If r is small, my solver don't work.
e1*d1-1=0 mod b, where b=p^(r-1), b >= N^beta, beta=(r-1)/(r+1).
If d1 (2000bits) is sufficiently smaller than N^(beta^2) (i.e., 2000<<256(r-1)^2/(r+1)), we can solve using small_roots.
https://doc.sagemath.org/html/en/reference/polynomial_rings/sage/rings/polynomial/polynomial_modn_dense_ntl.html#sage.rings.polynomial.polynomial_modn_dense_ntl.small_roots
Since N=p^r*q, r is close to N.bit_length()/256-1.
完全に勉強不足でした。
$N$が未知の因子$b \geq N^{\beta}$ならsmall_rootで探せるという意味になります。
また、引数にあるXをNoneにすると自動的に
X \approx ceil(1/2 N^{\beta^2/\delta-\epsilon})
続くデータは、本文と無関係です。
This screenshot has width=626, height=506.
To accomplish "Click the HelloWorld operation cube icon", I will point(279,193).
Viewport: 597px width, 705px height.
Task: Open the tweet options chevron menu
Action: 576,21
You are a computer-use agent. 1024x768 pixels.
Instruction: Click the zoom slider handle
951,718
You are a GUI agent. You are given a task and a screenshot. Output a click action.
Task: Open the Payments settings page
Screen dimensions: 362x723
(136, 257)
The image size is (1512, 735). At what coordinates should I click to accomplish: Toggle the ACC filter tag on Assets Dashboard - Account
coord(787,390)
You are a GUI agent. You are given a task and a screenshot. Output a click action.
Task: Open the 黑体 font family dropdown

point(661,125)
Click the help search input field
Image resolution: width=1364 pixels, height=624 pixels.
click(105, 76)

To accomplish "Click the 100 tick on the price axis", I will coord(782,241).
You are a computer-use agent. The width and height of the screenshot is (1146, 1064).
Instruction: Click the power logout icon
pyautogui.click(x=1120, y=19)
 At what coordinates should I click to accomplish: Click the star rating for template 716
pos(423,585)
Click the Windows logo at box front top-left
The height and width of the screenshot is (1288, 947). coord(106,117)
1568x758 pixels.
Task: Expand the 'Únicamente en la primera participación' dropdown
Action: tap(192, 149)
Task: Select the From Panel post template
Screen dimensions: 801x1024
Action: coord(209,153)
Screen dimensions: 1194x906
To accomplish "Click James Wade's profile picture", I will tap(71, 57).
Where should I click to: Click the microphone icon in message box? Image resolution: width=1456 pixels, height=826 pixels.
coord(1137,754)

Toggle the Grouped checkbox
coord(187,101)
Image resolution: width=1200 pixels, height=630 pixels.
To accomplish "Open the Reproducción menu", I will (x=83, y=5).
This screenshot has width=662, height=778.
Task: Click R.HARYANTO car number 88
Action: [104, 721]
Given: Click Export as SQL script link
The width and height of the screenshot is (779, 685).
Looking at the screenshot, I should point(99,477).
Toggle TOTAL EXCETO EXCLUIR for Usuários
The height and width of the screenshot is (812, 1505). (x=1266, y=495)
となります。今回は、一次$f(x) = e_1x-1$より$\delta=1$なので成功にはだいたい
|d_1| < N^{\beta^2}
と考えることができます。また、$\beta$は$\beta = (r-1)/(r+1)$と考えることができるので、もし$r$が大きい場合は上記が満たされます。以上のときに$e_2$を用いなくても復号することができます。
おわりに
改めて、Writeup遅くなりました。まじごめんなさい。
Cryptoの勉強をしっかり始めてまだ半年くらいで作問しましたが色々な経験をすることができました。
FWECTFの運営メンバーと解いてくれた皆様、ありがとうございました!
また、某魔女にCryptoは簡単といわれてしまったので来年以降は難しいといえるような問題を作りつつ、より勉強になる問題を作れたらと思います!